販售醫生、醫院處方藥一向是藥廠的大部分收入來源,政府藥價給付下降,必然直接衝擊到各製藥公司的業績上,首當其衝的,就是調整這群遊走在醫院與患者中間的MR,一直以來,MR人數與銷售量成比例。
迄今,製藥業的暢銷藥物依然是高血壓、糖尿病等常見慢性病治療用藥。這些藥的專利接連到期,仿製藥(Generic Drug)取而代之,銷售額驟減;現在,醫生和製藥公司間的金錢關係,已被社會投以嚴厲的監督目光;重要的是,隨著網路科技的進化,醫生們在網路上收集必要的情報,MR帶來的情報價值和他們的職務重要性驟然下降。
CSO、CRO新板塊浮現
不過,對吹起逆風的MR行業,真是被宣告「無用論」了嗎?行業人才留向何處?

*你的目標*. 照原文抄錄上面這段談MR行業的節選:從含有「販售醫生、醫院處方藥一向是藥」的那句開始,抄到「和他們的職務重要性驟然下降。」為止。

*提供的條目*.

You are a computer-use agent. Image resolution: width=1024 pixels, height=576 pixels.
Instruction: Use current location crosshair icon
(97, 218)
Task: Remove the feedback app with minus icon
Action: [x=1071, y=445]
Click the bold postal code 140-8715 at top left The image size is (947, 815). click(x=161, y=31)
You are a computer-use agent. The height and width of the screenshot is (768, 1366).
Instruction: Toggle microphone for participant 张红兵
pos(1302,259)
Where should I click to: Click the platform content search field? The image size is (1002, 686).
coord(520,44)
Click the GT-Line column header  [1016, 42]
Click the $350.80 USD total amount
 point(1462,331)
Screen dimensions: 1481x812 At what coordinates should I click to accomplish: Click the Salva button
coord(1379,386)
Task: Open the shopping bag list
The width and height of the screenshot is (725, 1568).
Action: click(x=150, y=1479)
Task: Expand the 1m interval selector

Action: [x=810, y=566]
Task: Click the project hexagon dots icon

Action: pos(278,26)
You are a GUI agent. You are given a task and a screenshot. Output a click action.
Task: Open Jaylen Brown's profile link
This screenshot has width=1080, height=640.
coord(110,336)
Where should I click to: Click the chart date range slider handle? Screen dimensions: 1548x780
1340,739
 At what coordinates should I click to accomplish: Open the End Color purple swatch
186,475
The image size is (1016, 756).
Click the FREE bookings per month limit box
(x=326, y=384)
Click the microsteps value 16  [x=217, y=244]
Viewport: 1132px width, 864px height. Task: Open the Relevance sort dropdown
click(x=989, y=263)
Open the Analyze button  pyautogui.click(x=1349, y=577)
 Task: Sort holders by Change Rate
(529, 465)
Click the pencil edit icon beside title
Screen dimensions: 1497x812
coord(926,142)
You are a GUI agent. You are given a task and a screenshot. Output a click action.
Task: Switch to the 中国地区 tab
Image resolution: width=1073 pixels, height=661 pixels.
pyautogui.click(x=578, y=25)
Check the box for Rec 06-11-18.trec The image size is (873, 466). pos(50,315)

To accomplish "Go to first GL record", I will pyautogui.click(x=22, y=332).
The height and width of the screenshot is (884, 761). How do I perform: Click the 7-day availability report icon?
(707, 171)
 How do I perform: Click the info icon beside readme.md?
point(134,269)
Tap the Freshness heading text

*本題答案*.
販售醫生、醫院處方藥一向是藥廠的大部分收入來源,政府藥價給付下降,必然直接衝擊到各製藥公司的業績上,首當其衝的,就是調整這群遊走在醫院與患者中間的MR,一直以來,MR人數與銷售量成比例。
迄今,製藥業的暢銷藥物依然是高血壓、糖尿病等常見慢性病治療用藥。這些藥的專利接連到期,仿製藥(Generic Drug)取而代之,銷售額驟減;現在,醫生和製藥公司間的金錢關係,已被社會投以嚴厲的監督目光;重要的是,隨著網路科技的進化,醫生們在網路上收集必要的情報,MR帶來的情報價值和他們的職務重要性驟然下降。